GIVEN DATA:

=== Section Start ===

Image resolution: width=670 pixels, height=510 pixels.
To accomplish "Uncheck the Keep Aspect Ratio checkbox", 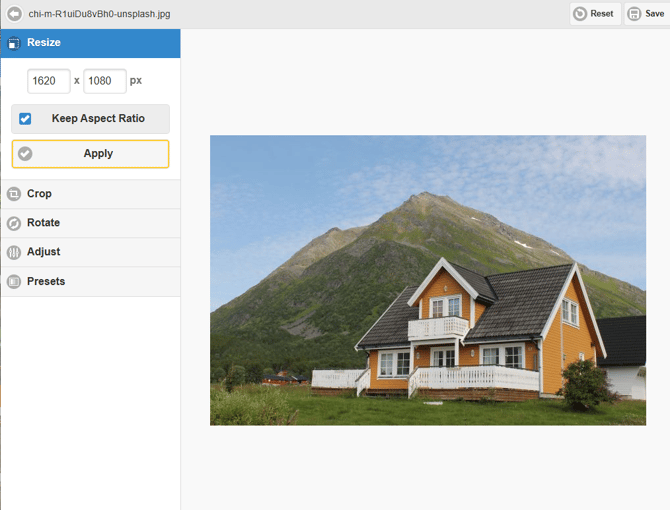I will (25, 119).
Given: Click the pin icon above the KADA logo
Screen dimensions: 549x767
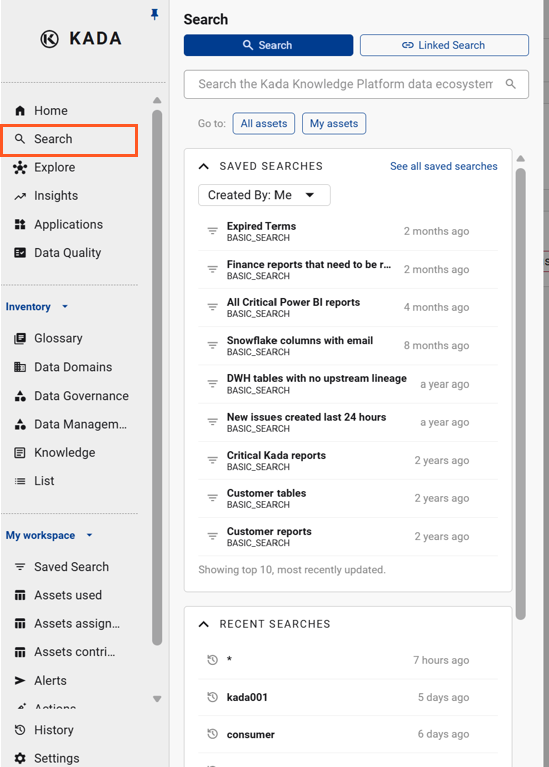Looking at the screenshot, I should tap(155, 15).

=== Section End ===

WHAT THE TASK ASKS: Retype, without any picture, exactly the lines from the one with "Given: Click the pin icon above the KADA logo" through the end of the entries, inclusive.

TASK OUTPUT:
Given: Click the pin icon above the KADA logo
Screen dimensions: 549x767
Looking at the screenshot, I should tap(155, 15).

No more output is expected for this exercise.